At this point Manuplas could have just sent the compacted product to landfill. However, being environmentally conscious and keen to avoid this, they decided to find a solution that meant the material was, at the very least, recyclable or useful to someone else. So they contacted local organisations to ask if the compacted foam extrusions or logs (which do not rot and require no on-going treatment) would be useful.
“Happily, having received positive responses from Paignton Zoo Environmental Park, Manuplas subsequently donated a significant number of the compacted logs for landscaping and animal enclosure projects!” reports David.
As Paignton Zoo Environmental Park’s environmental officer Peter Morgan explains, the organisation regularly purchases wooden sleepers for landscaping and light construction projects but, with the old stock of railway sleepers rapidly depleting and hard to come by, they were purchasing stock manufactured from newly felled timber.

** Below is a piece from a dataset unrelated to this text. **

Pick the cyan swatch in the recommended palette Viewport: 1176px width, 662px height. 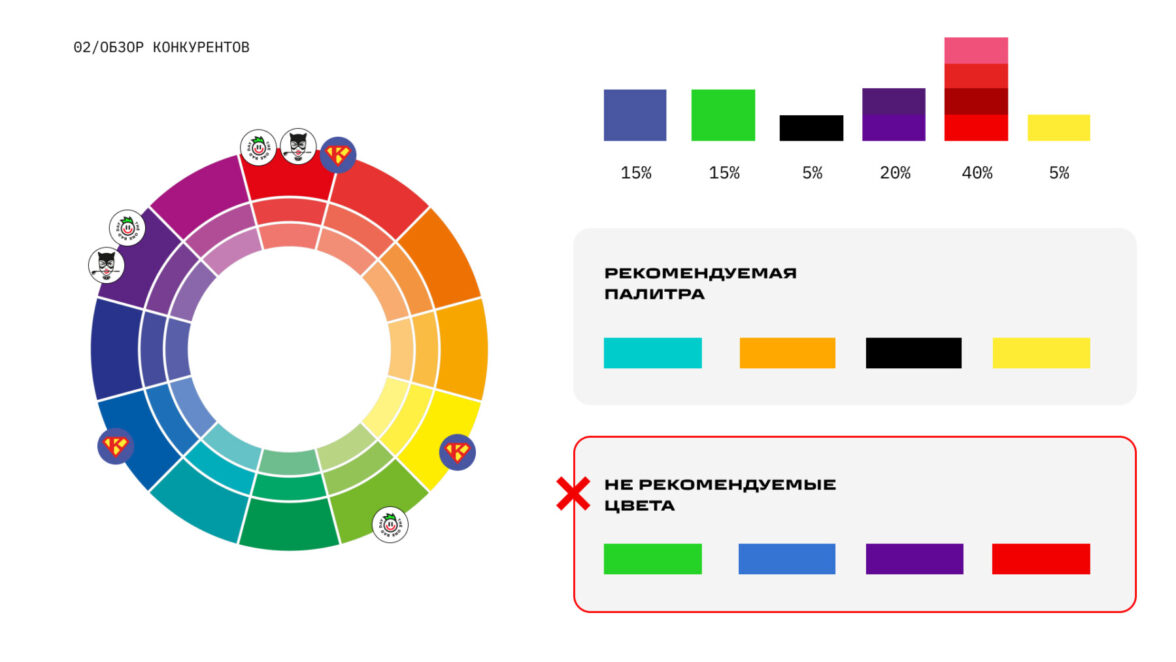652,353
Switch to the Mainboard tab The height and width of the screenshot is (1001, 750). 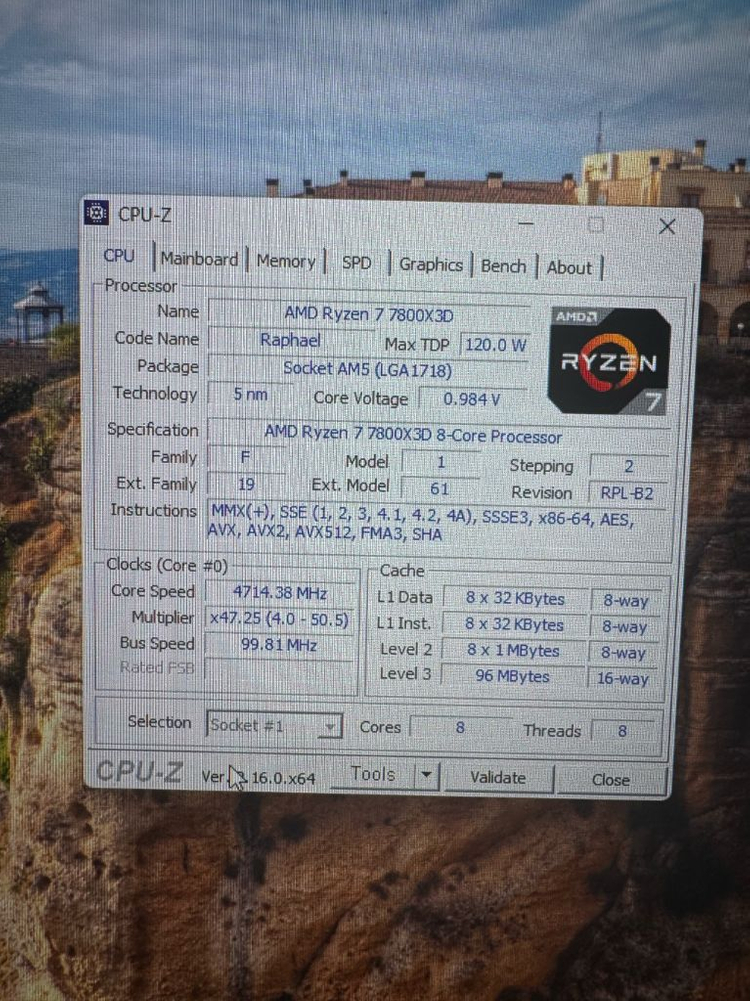point(199,259)
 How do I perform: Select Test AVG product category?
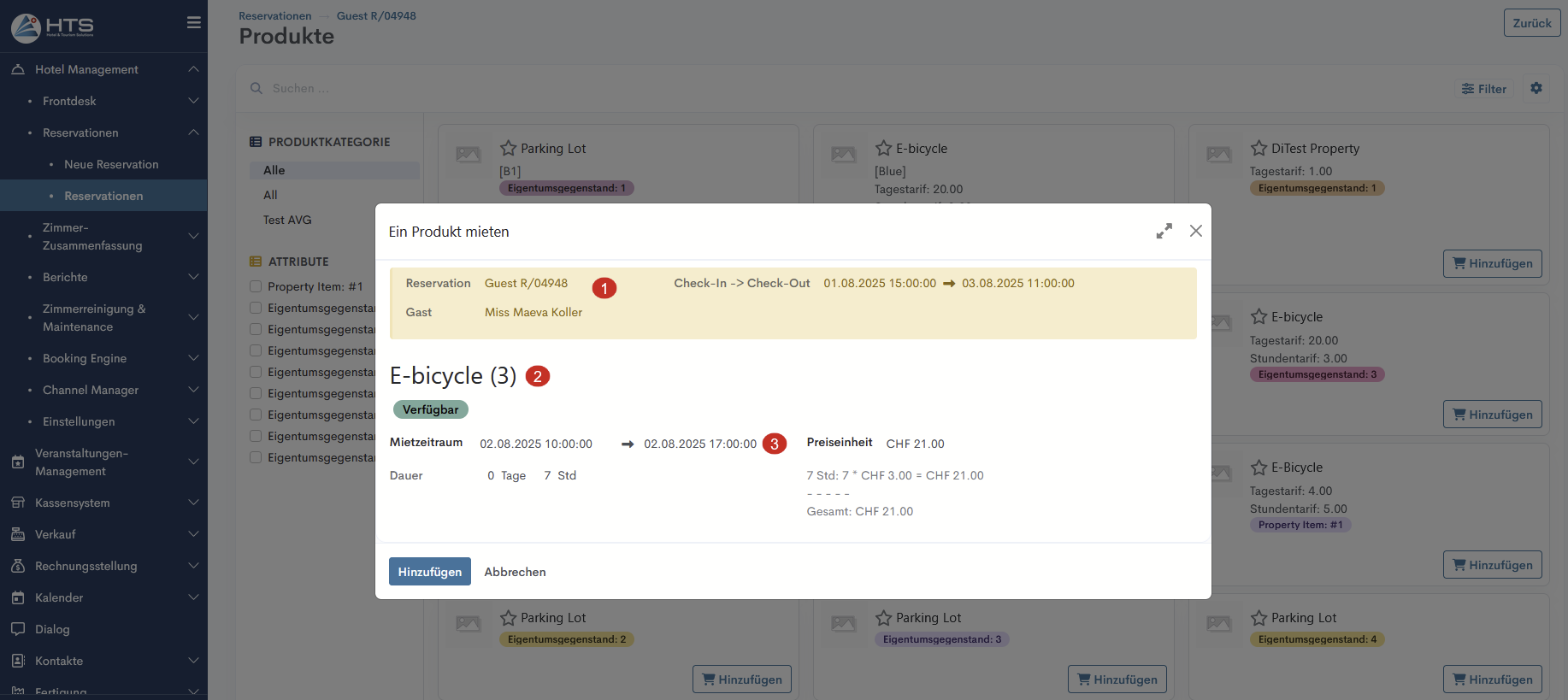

“While all timber used at the Zoo comes from FSC-certified suppliers, the fact that trees are still being felled to produce the sleepers didn’t fit with the organisation’s ecological or ethical objectives. However, being members of NISP we were made aware of what Manuplas was doing at a sustainability workshop and, having been invited to witness their recycling project and view the resulting product, its Eco Posts proved ideal replacements for our landscaping projects.”
NISP is the world's first National Industrial Symbiosis Programme and provides a platform to encourage businesses to implement resource optimisation and efficiency programmes that remanufacture or retain materials and other resources in productive use for longer through ‘industrial symbiosis’.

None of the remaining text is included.